[Passage to read — start]

Mark Wilson/Getty Images

It’s not ideal, but life goes on. That was the gist of President Barack Obama’s statement on the Brexit referendum Friday morning, after the British people narrowly voted to leave the European Union.

"The people of the United Kingdom have spoken, and we respect their decision," Obama said in a statement. He continued to insist the United States’ "special relationship" with the United Kingdom and European Union will remain unchanged:

The special relationship between the United States and the United Kingdom is enduring, and the United Kingdom’s membership in NATO remains a vital cornerstone of US foreign, security, and economic policy. So too is our relationship with the European Union, which has done so much to promote stability, stimulate economic growth, and foster the spread of democratic values and ideals across the continent and beyond.

The United Kingdom and the European Union will remain indispensable partners of the United States even as they begin negotiating their ongoing relationship to ensure continued stability, security, and prosperity for Europe, Great Britain and Northern Ireland, and the world.

In the months leading up to the Brexit vote, Obama made clear he believed the United Kingdom should stay in the European Union, speaking to the British public after a meeting with David Cameron, in April.

"The United Kingdom is at its best when it is helping to lead a strong Europe. It leverages UK power to be part of the European Union," Obama said.

"I think there is a British poet who said: 'No man is an island' — even an island as beautiful as this," he added, quoting John Donne.

[Passage to read — finish]
[Dataset content — start]

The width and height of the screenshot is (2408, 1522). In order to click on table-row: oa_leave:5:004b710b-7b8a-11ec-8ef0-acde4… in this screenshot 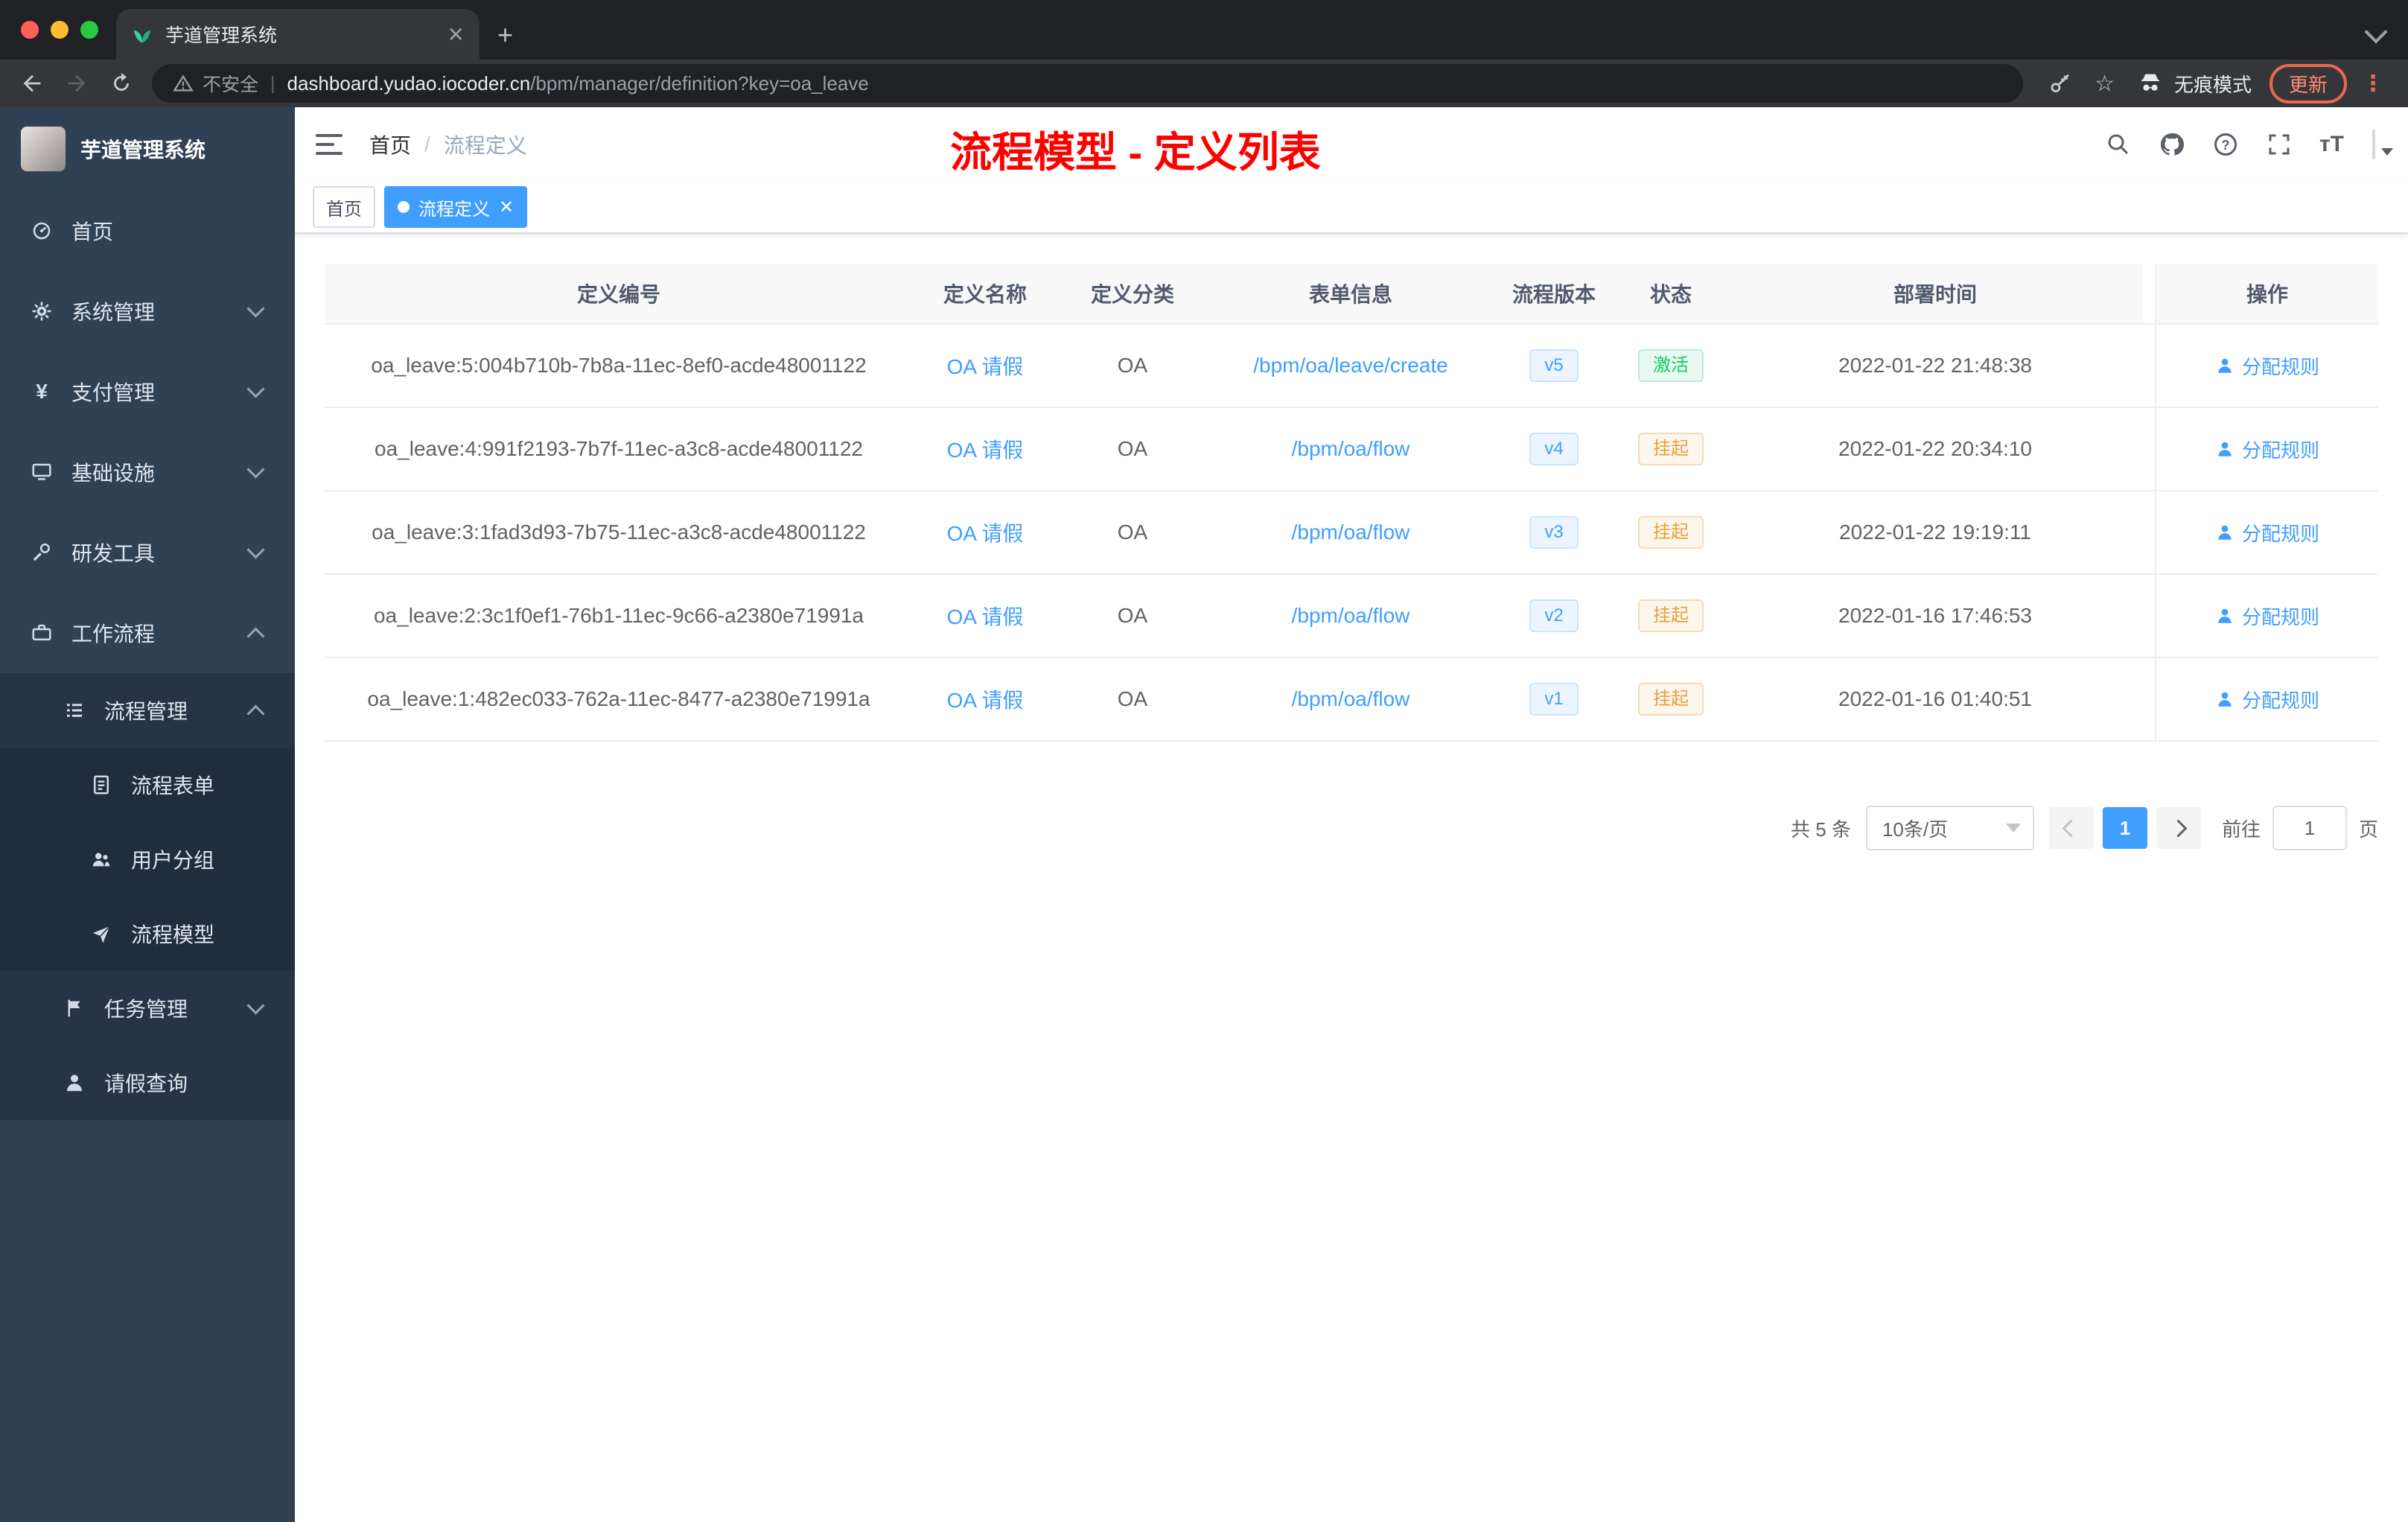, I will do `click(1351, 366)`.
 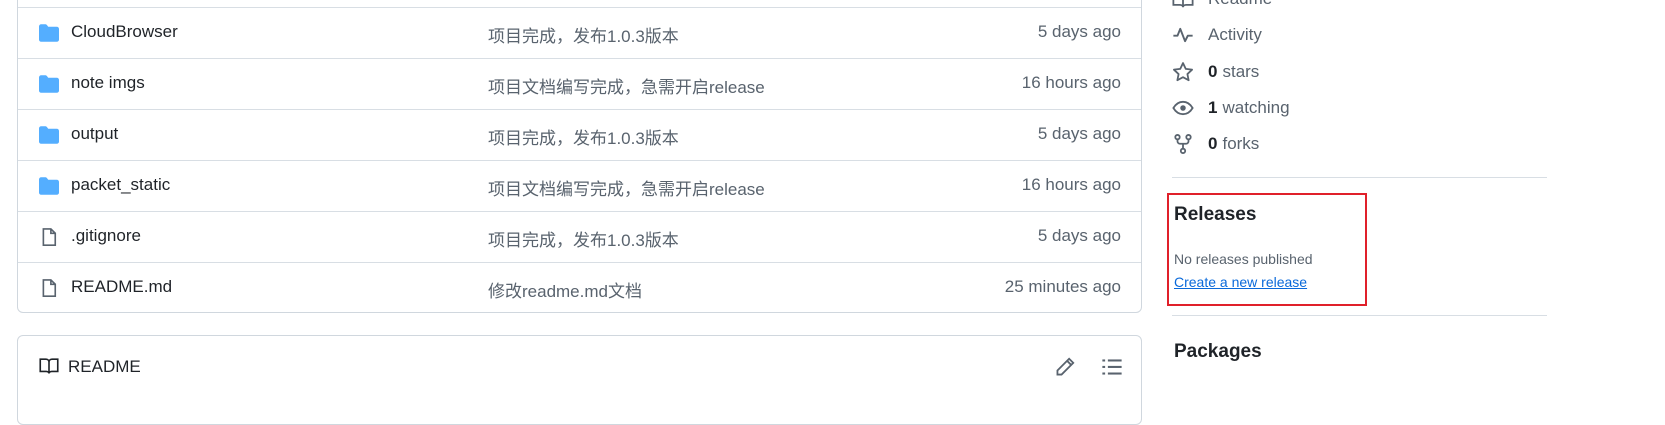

[Dataset content — finish]

▶ Task set
**1)** Reproduce the passage of the article on Obama's Brexit statement starting at "Mark Wilson/Getty Images" and ending at "the European Union.".
**2)** According to Obama's statement in the article on the Brexit vote, what three things has the European Union done so much to accomplish?
**3)** Answer these questions using the article on Obama's Brexit statement:
(a) In which month did Obama speak to the British public after a meeting with David Cameron?
(b) Whom was Obama quoting with the line "No man is an island"?
(c) What does the statement call a vital cornerstone of US foreign, security, and economic policy?

▶ Answers by task
**1)**
Mark Wilson/Getty Images

It’s not ideal, but life goes on. That was the gist of President Barack Obama’s statement on the Brexit referendum Friday morning, after the British people narrowly voted to leave the European Union.

**2)**
- Promote stability
- Stimulate economic growth
- Foster the spread of democratic values and ideals across the continent and beyond

**3)**
(a) April
(b) John Donne
(c) The United Kingdom's membership in NATO